So far we've seen all the elements required to construct and utilize a Gaussian process
- The kernel.
- The prior mean and covariance.
- The posterior mean and covariance.
- Sampling from the prior or the posterior.
- Calculating the log marginal likelihood.

However, it is not particularly structured, reusable or versatile. It's typically quite useful to wrap 
all these elements in a "Model"-object, similar to a `torch.Module`, such that when using it we don't need to think 
about carrying the right matrices around. 

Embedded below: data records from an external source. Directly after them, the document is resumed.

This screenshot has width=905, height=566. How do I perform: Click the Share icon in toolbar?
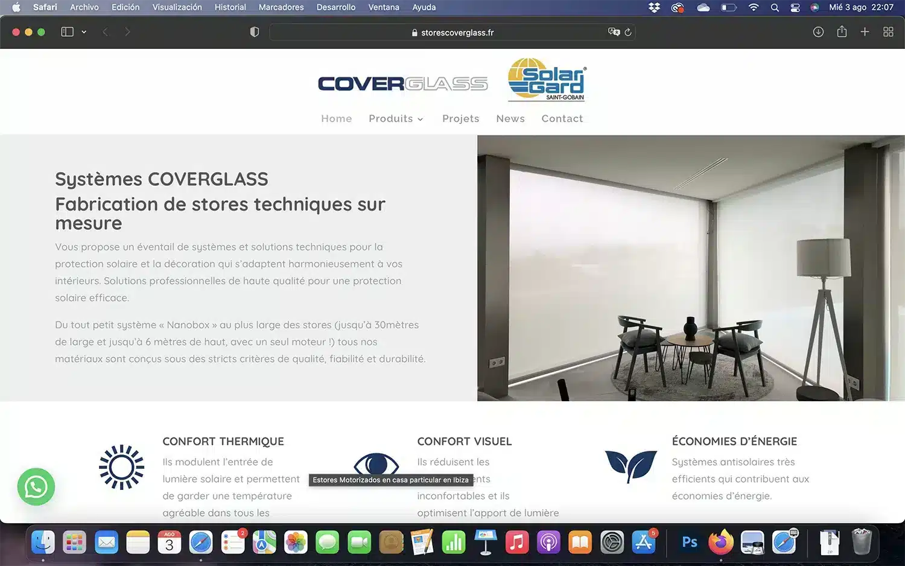842,32
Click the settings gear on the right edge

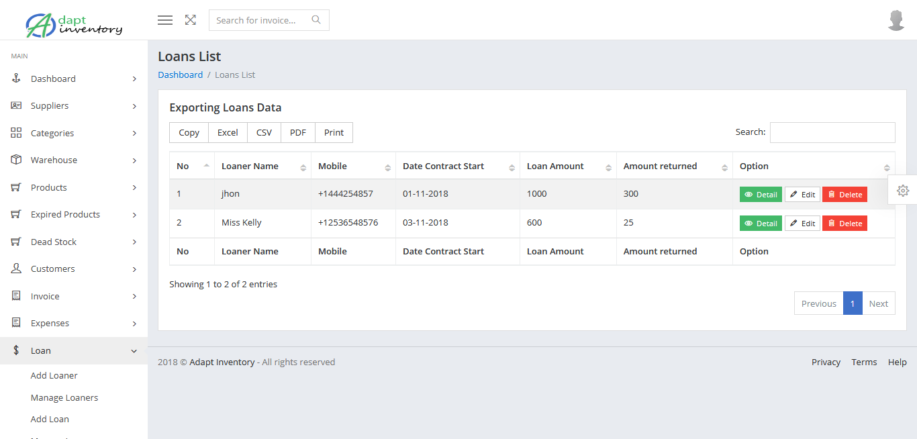click(x=903, y=191)
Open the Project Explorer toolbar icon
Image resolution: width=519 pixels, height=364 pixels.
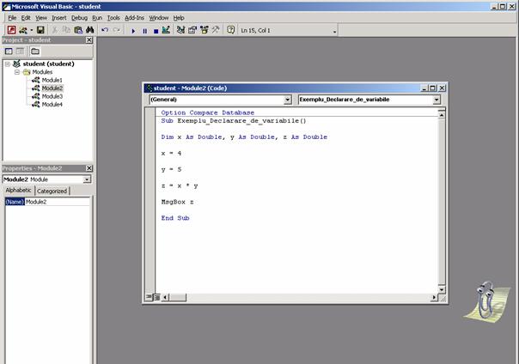point(180,29)
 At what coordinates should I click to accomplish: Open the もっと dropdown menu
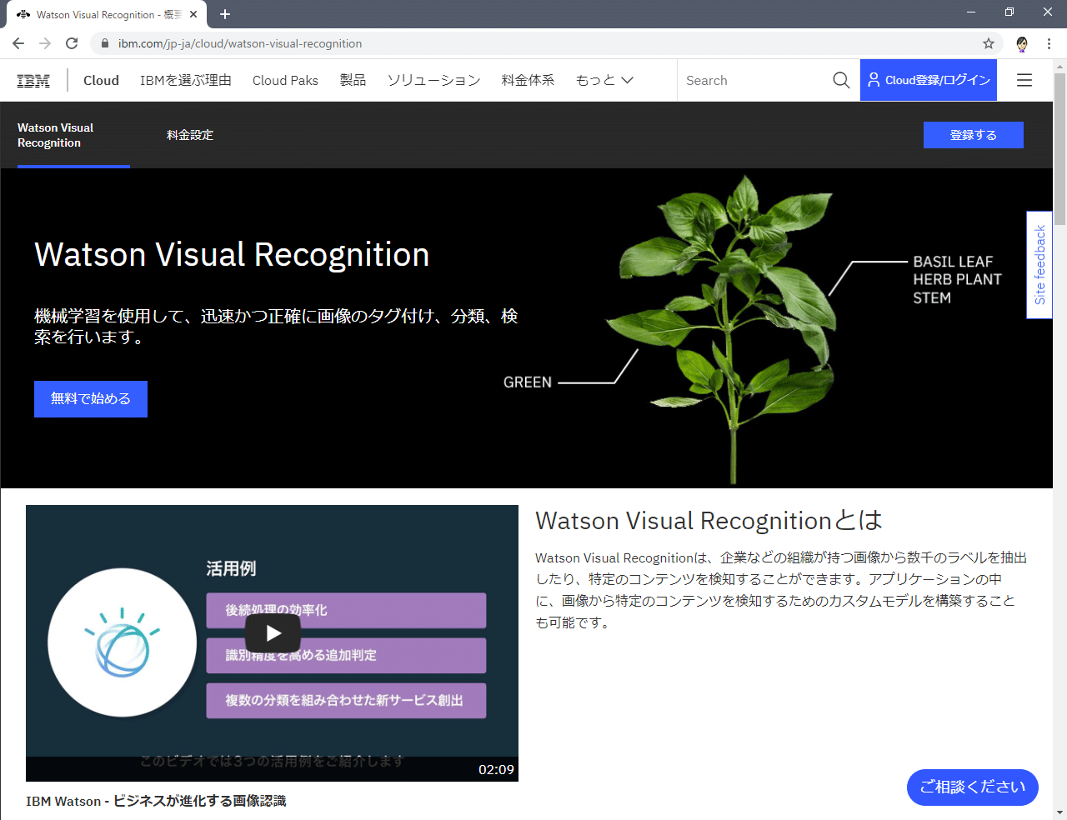pyautogui.click(x=603, y=80)

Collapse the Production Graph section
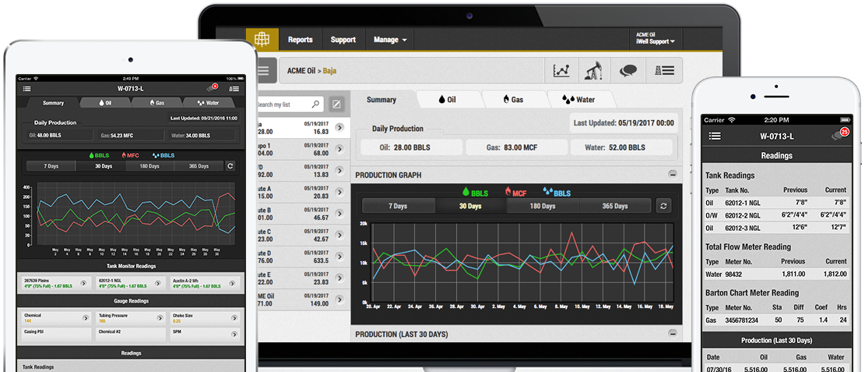[x=673, y=175]
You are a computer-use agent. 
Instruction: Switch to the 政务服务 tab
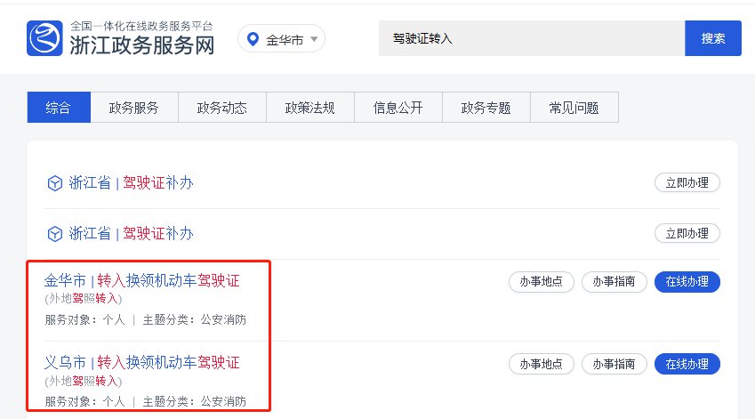click(x=134, y=108)
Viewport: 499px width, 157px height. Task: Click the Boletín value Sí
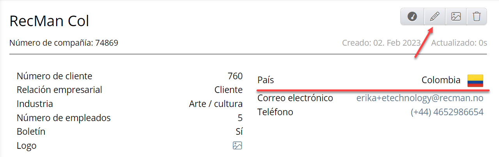(239, 132)
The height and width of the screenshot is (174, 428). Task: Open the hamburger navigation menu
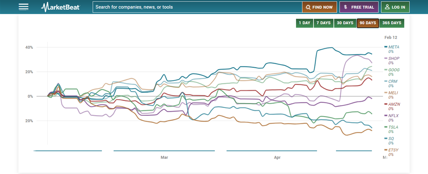23,7
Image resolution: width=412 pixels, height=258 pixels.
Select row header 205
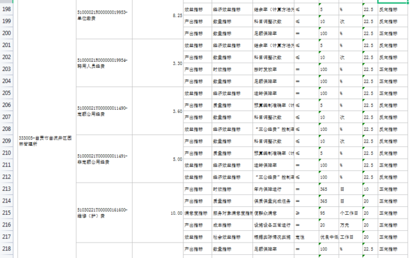pyautogui.click(x=8, y=92)
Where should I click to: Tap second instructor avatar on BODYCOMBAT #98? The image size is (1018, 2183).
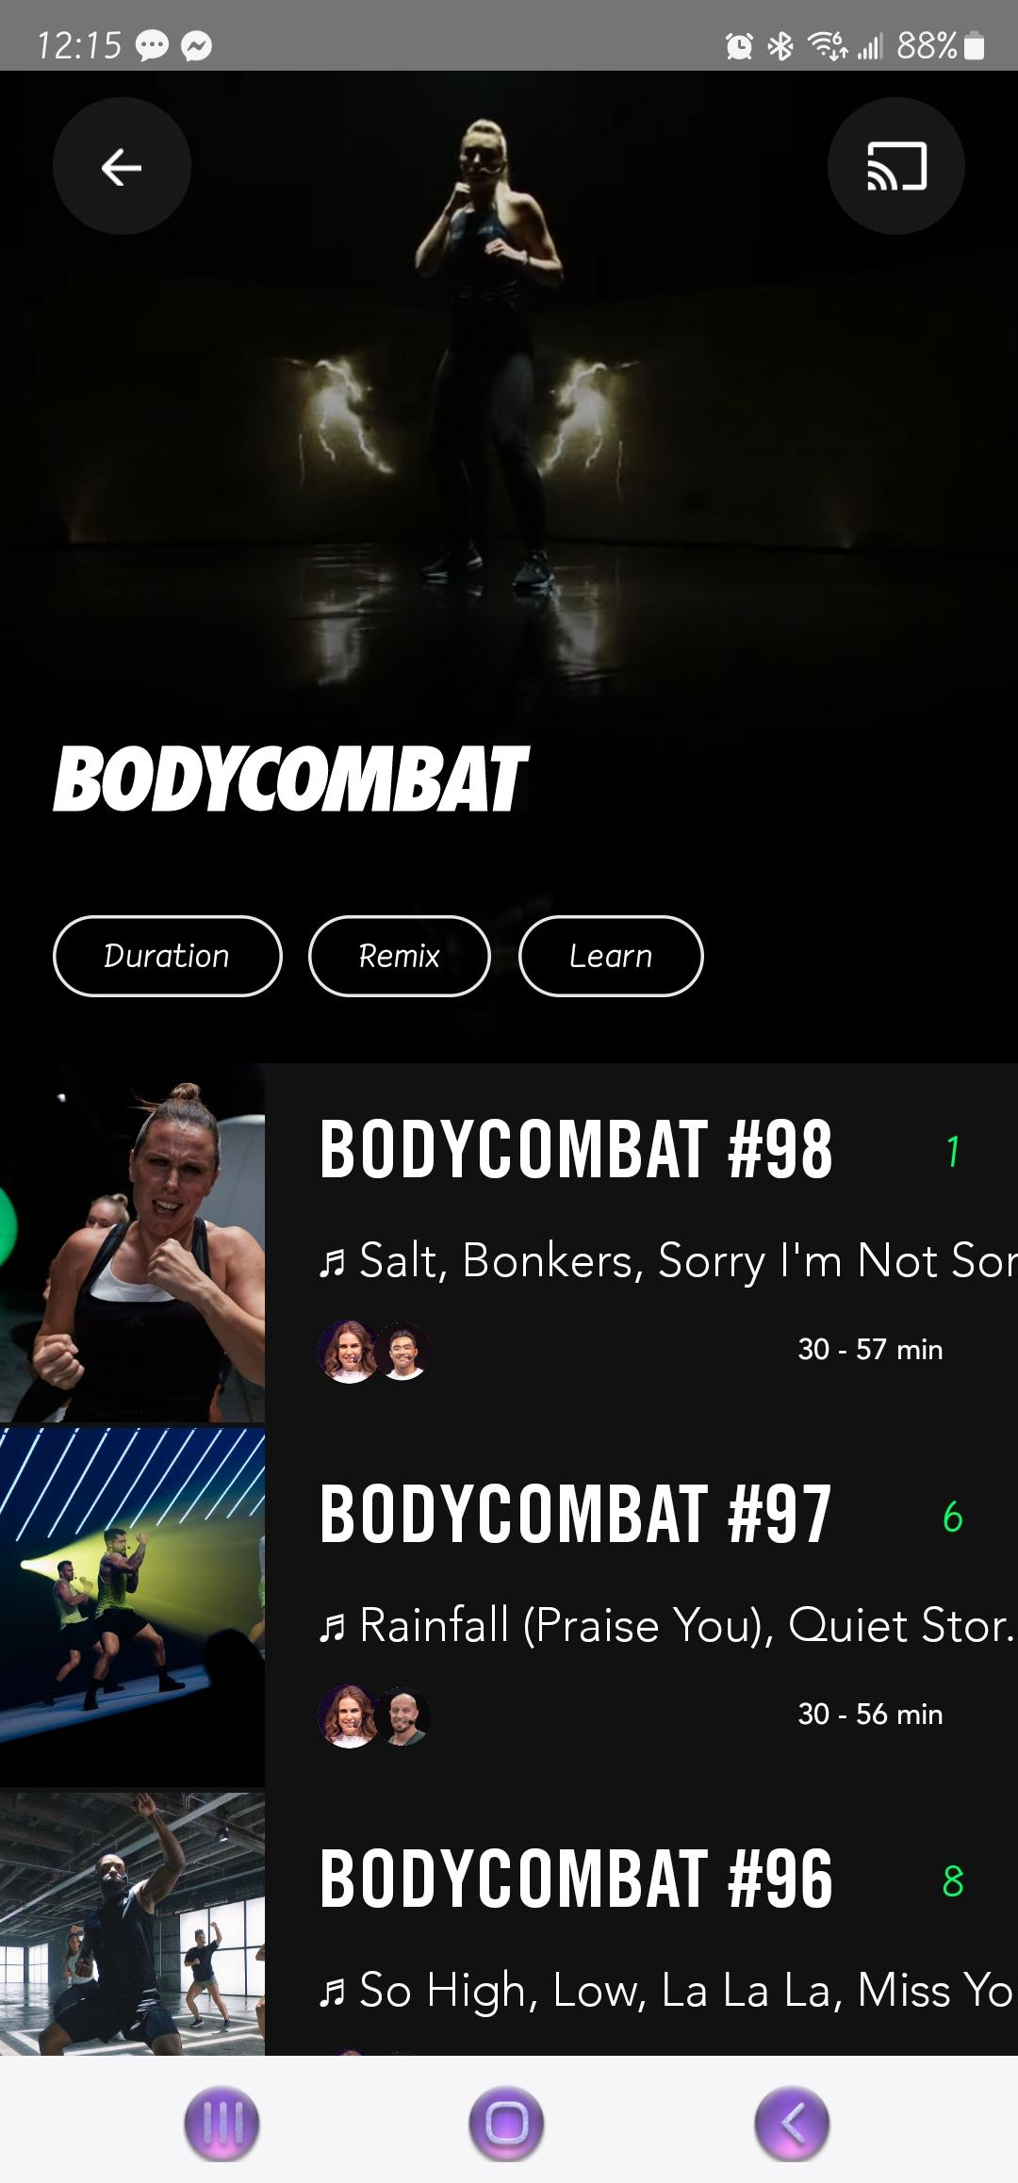click(x=403, y=1351)
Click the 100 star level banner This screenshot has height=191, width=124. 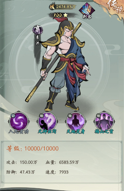[x=61, y=15]
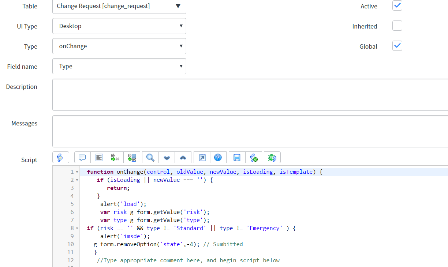Screen dimensions: 448x267
Task: Click the search in script icon
Action: [x=150, y=157]
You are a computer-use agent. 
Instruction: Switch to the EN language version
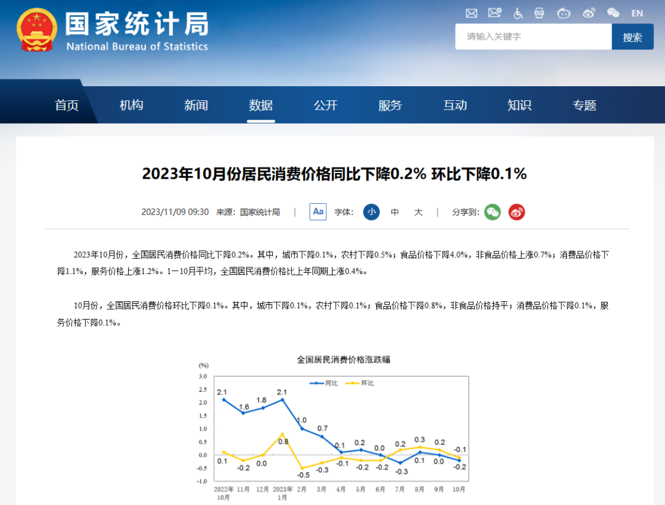coord(637,13)
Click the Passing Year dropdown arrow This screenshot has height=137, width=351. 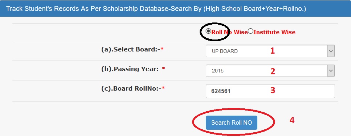pos(331,71)
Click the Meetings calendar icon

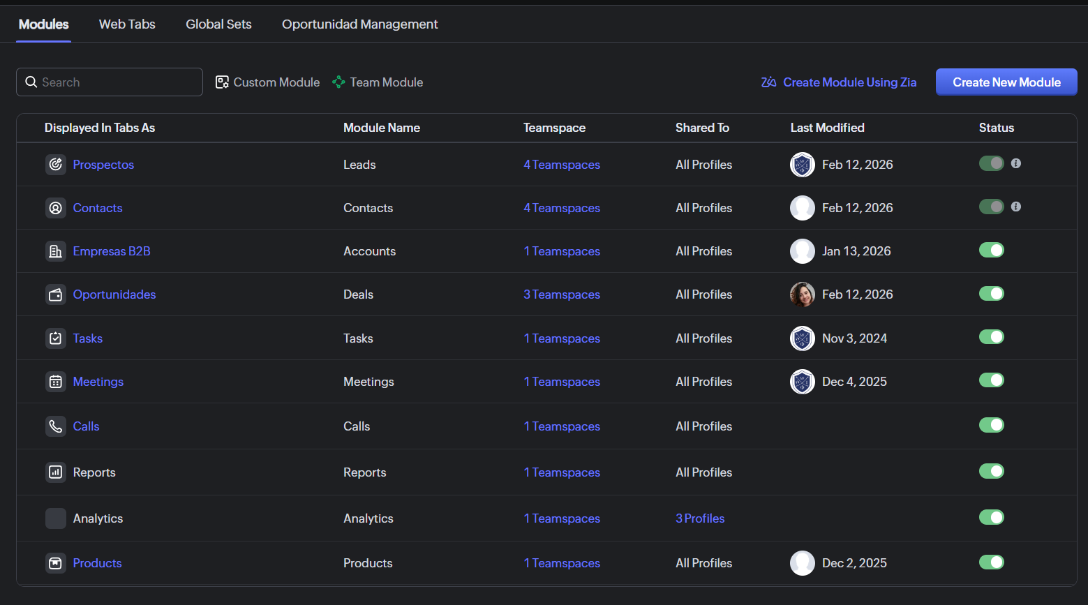point(56,382)
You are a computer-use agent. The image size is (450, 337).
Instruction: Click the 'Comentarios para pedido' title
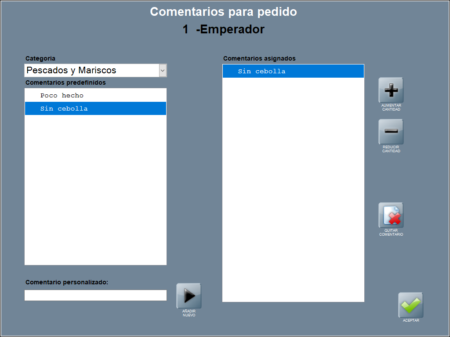click(223, 12)
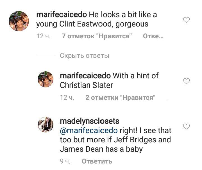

This is really a software design thing and there are a number of ways to do so each with benefits for certain use cases.
However, it is typically much easier to understand, use and extend an algorithm if it is written in a concise way.

#### Kernel class

I've implemented a simple `Kernel`-base class that's imported below. 

It really only handles two things; 
- Allows composition of kernels through addition and multiplication.
- Defines a consistent API. 

To implement a kernel with this, two methods have to be defined

- `__init__`: Set the kernel hyperparameters. 
- `__call__`: Compute the kernel given two arrays.

In the cell below implement the RBF kernel by completing the `__call__` method.

In [None]:
from bayes_nanospace2025.tutorial.kernels import Kernel


class RadialBasis(Kernel):
    """
    Radial Basis Function (RBF) kernel.
    """

    def __init__(self, length_scale=1.0):
        super().__init__()
        self.length_scale = length_scale

    def __call__(self, x1, x2=None):
        if x2 is None:
            x2 = x1
        dists = cdist(x1, x2, "sqeuclidean")
        YourCodeHere("Implement the RBF kernel - which you've already done once.")  # Your code here.

With composable kernels we can include noise as a kernel.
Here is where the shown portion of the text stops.